At this increased poaching rate, numbers could exceed projected totals.
“People around the world are as alarmed as Africans at the prospect of losing one of the world’s greatest species,” said CEO of African Wildlife Foundation (AWF), Patrick Bergin. “The African rhino is an international asset, and we are all responsible for its conservation.”
AWF, along with other conservation organizations around the world, is working tirelessly to combat the rhino-poaching crisis. This involves reinforcing on-the-ground surveillance and anti-poaching units, strengthening law enforcement measures and instituting harsher punishments, curbing the demand for rhino horn and illegal trade through public awareness and education, and reaching out to policy makers and government officials.
Most recently AWF, in partnership with WildAid, launched a public awareness campaign, featuring former NBA star Yao Ming, aimed at curbing the demand for rhino horn in China, as well as provided funding to Kenya Wildlife Service (KWS) for the sniffer dog program.
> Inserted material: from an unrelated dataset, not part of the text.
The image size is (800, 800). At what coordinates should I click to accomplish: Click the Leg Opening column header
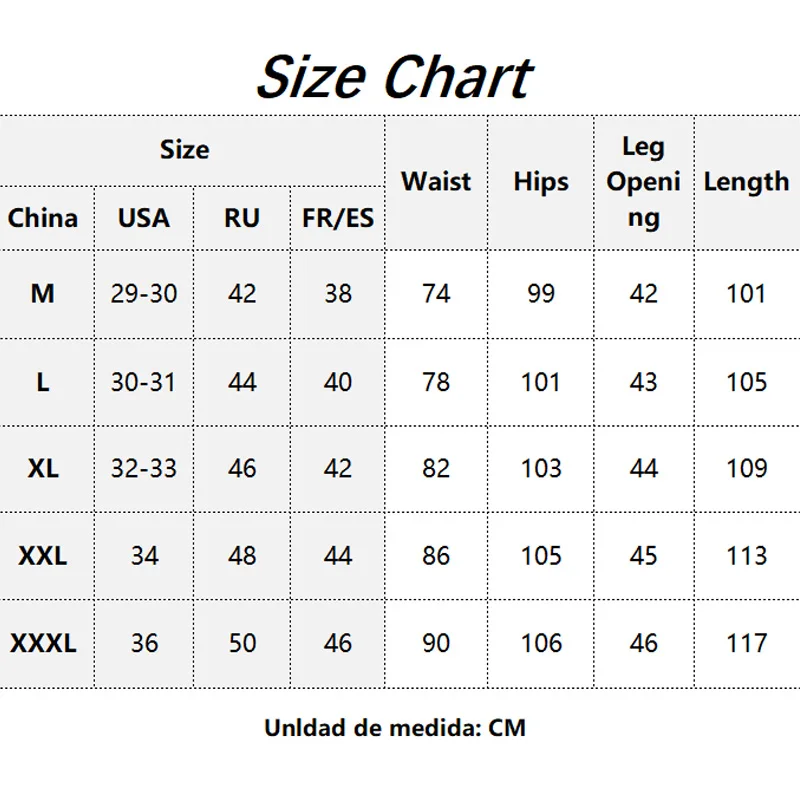643,182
Sniffer dogs are trained to detect illegal animal products like ivory and rhino horn and can help catch poachers.
In a move to bring conservationists together with law- and policy-makers, AWF, together with KWS, will hold a judicial luncheon later this week. This meeting will focus on discussing the successful prosecution of illegal wildlife trafficking, with the goal of instating stricter punishments. Current penalties are too lax to deter poachers from killing rhinos for their valuable horns.